# John Ortberg



## ReformedWretch (Jan 11, 2005)

I was invited to a bible study that will be using a book by this man.

I have never heard of him. Have any of you?


----------



## ReformedWretch (Jan 11, 2005)

Well, I found this...

John Ortberg is a teaching pastor at Menlo Park Presbyterian Church in Menlo Park, California, and previously served as teaching pastor at Willow Creek Community Church. He is the bestselling author of Everybody´s Normal Till You Get to Know Them; If You Want to walk on Water, You´ve Got to Get Out of the Boat; Love Beyond Reason; and Old Testament Challenge. He has written for Christianity Today and is a frequent contributor to Leadership Journal.

So he *WAS* from Willow Creek and now he pastors a Presbyterian Church?

Why does this shock me?


----------



## ReformedWretch (Jan 12, 2005)

No one have any info on this guy huh? The study is tonight, maybe I will just have to go and see.


----------



## Ivan (Jan 12, 2005)

All I know about him is that he is a popular writer. I know nothing else and I haven't read any of his books.

Sorry.


----------



## ReformedWretch (Jan 12, 2005)

Data rows:
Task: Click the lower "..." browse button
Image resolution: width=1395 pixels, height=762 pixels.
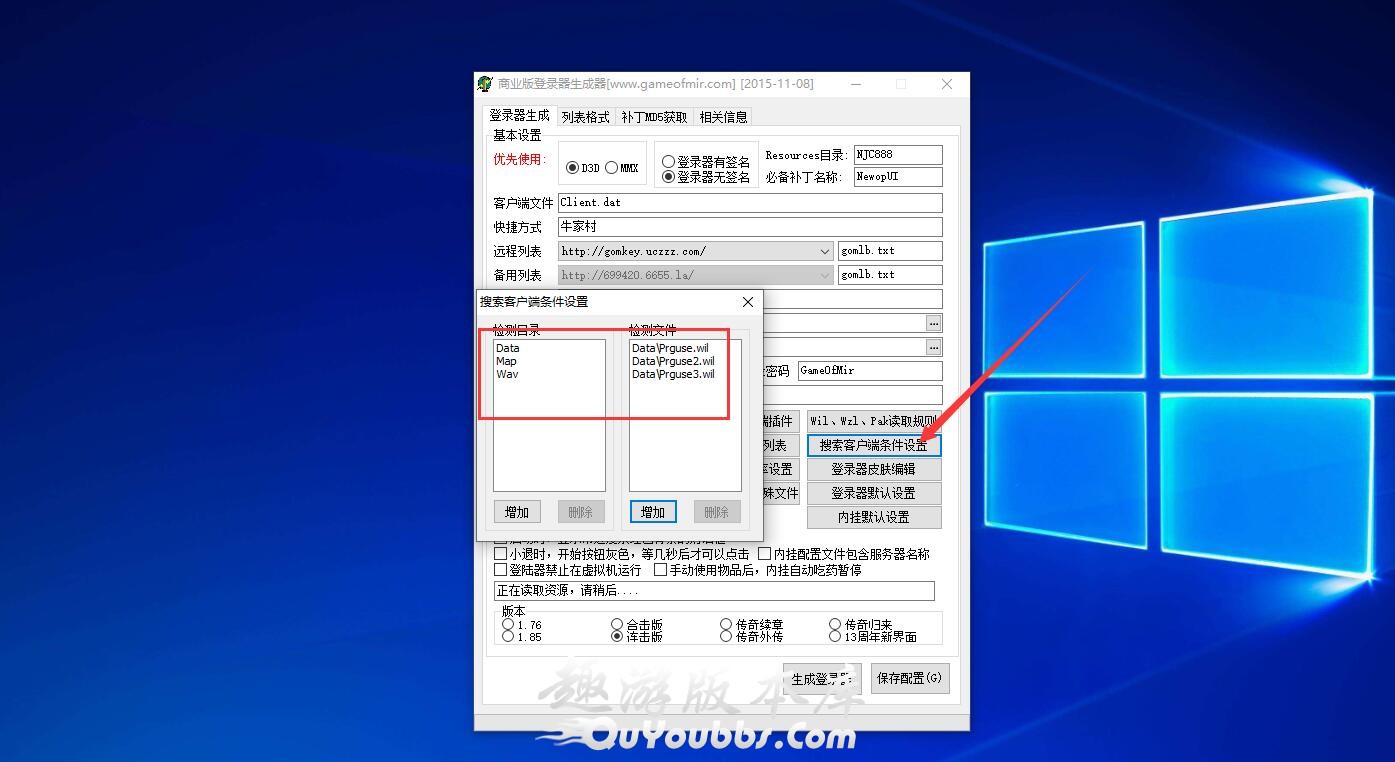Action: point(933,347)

* * *

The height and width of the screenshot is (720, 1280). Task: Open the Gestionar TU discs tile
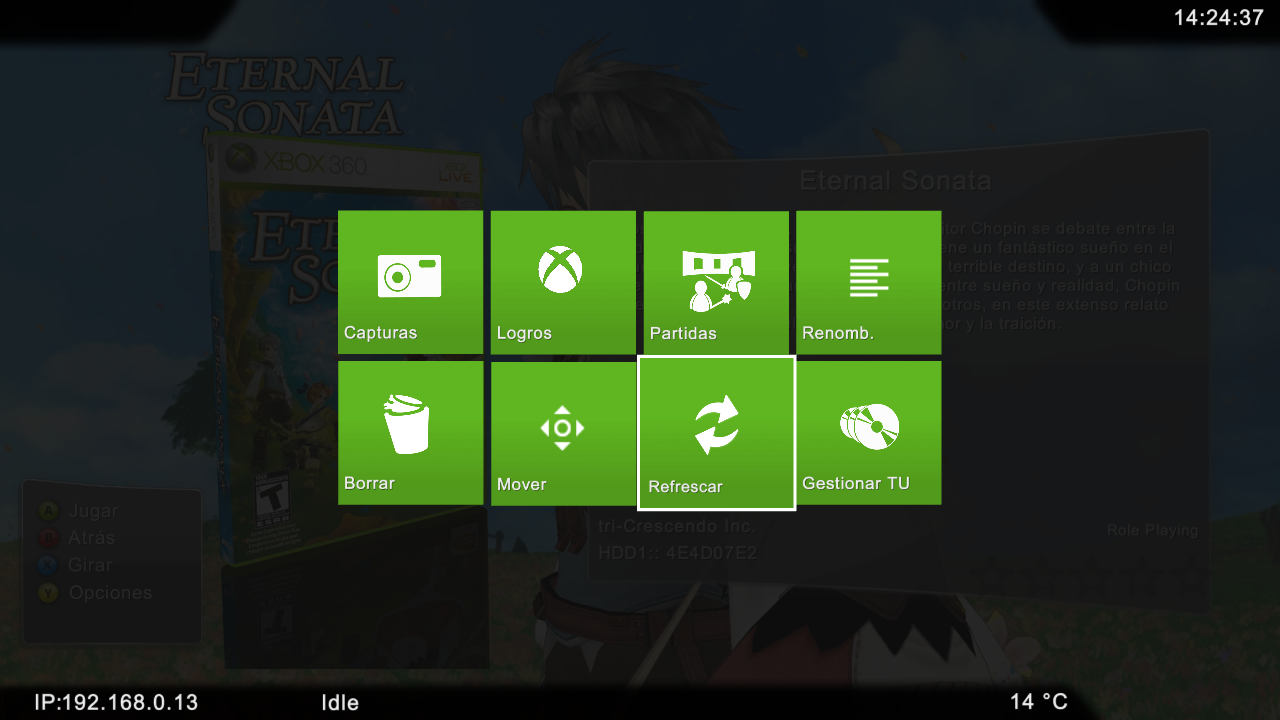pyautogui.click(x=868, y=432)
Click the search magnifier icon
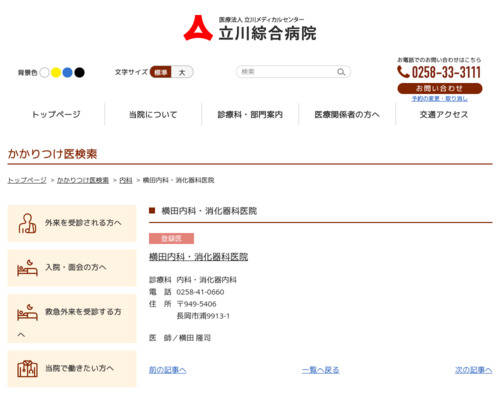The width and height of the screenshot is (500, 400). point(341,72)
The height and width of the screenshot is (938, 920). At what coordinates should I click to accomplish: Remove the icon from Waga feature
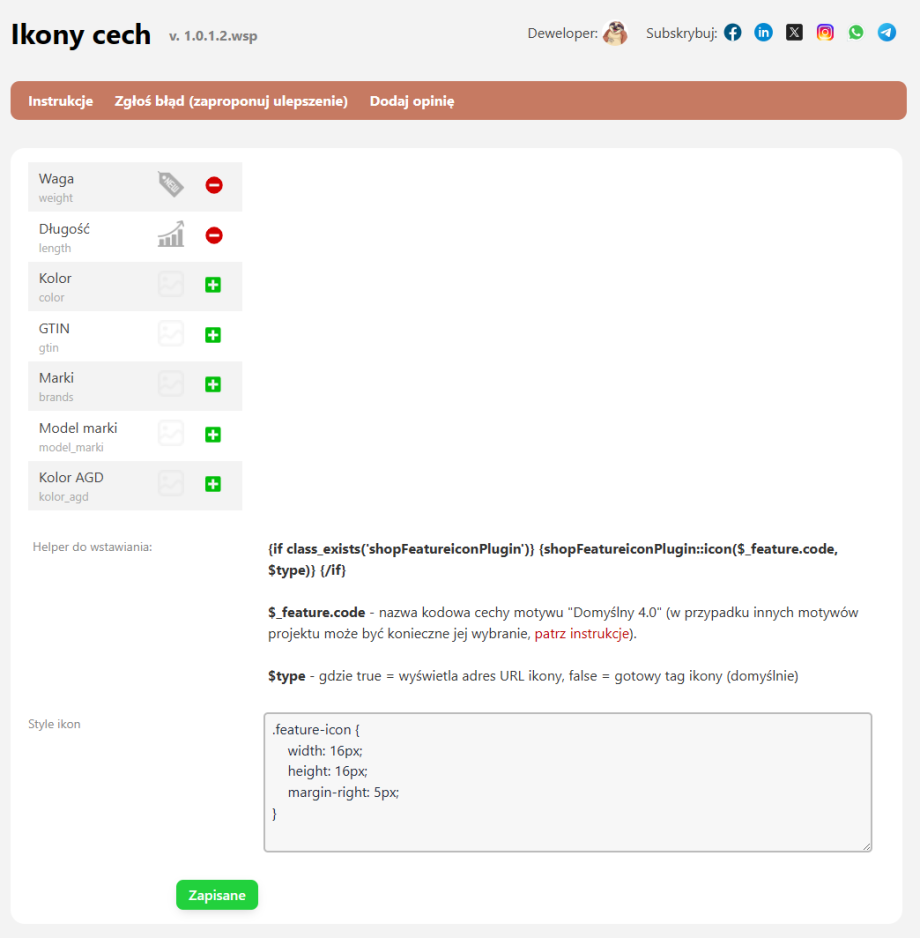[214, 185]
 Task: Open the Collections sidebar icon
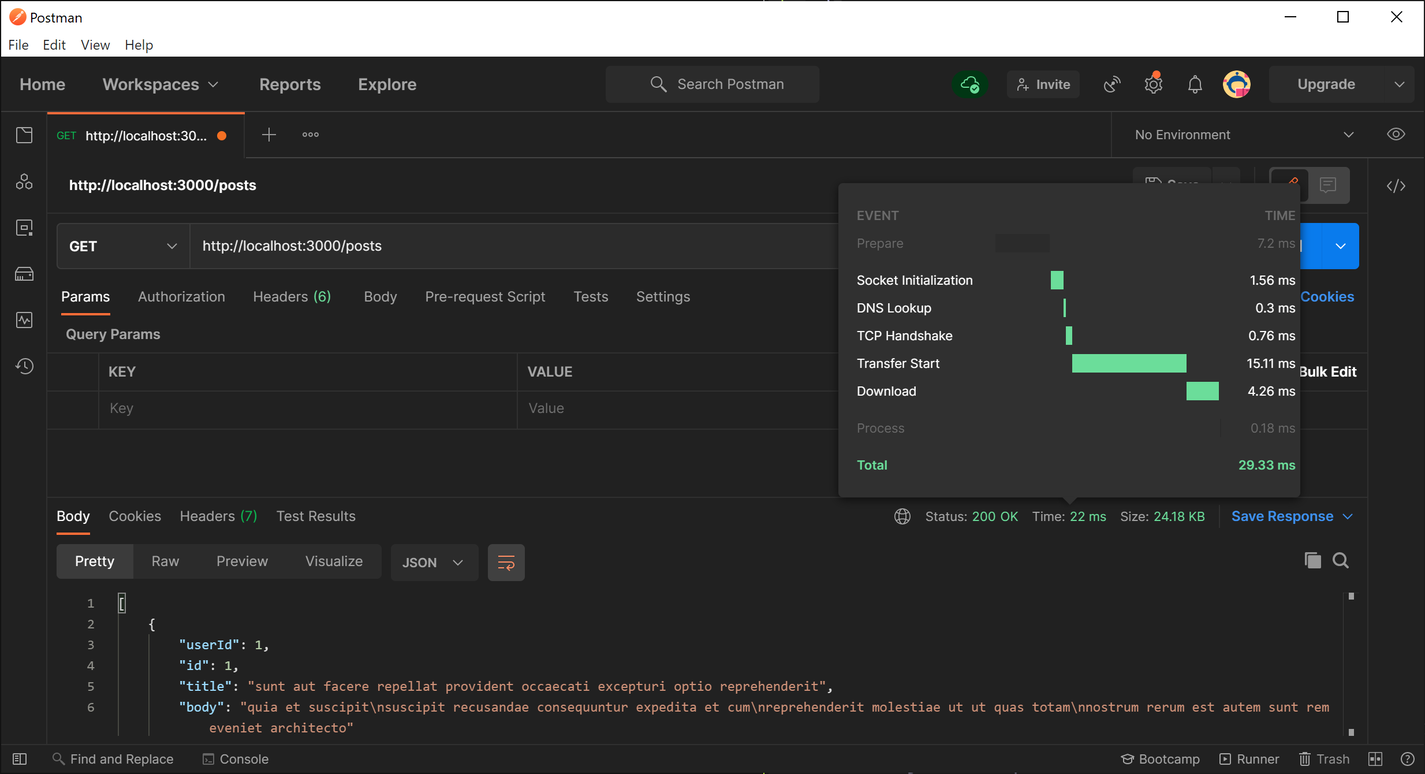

Exercise task A: Return, word for word, the stretch of the John Ortberg thread from "No one have" through "of his books.".
Exercise task B: Supply the next part of the forum thread about John Ortberg, picking up after its final line.

Answer A:
No one have any info on this guy huh? The study is tonight, maybe I will just have to go and see.


----------



## Ivan (Jan 12, 2005)

All I know about him is that he is a popular writer. I know nothing else and I haven't read any of his books.

Answer B:
That's cool, I am just sort of blown away that he was a part of Willow Creek and now pastors a Presbyterian Church. Are many Presbyterian Churches part of Willow Creek's association?


----------



## Ivan (Jan 12, 2005)

> _Originally posted by houseparent_
> That's cool, I am just sort of blown away that he was a part of Willow Creek and now pastors a Presbyterian Church. Are many Presbyterian Churches part of Willow Creek's association?



As far as I know there are no Presbyterian churches associated with Willow Creek. At least not truly Reformed ones. What stripe of Presbyterian is Ortberg's church?


----------



## AdamM (Jan 12, 2005)

Menlo Park = PCUSA

Ortberg was a driving force behind Willow Creek becoming "enlightened" in terms of their views about womens roles in the ministry.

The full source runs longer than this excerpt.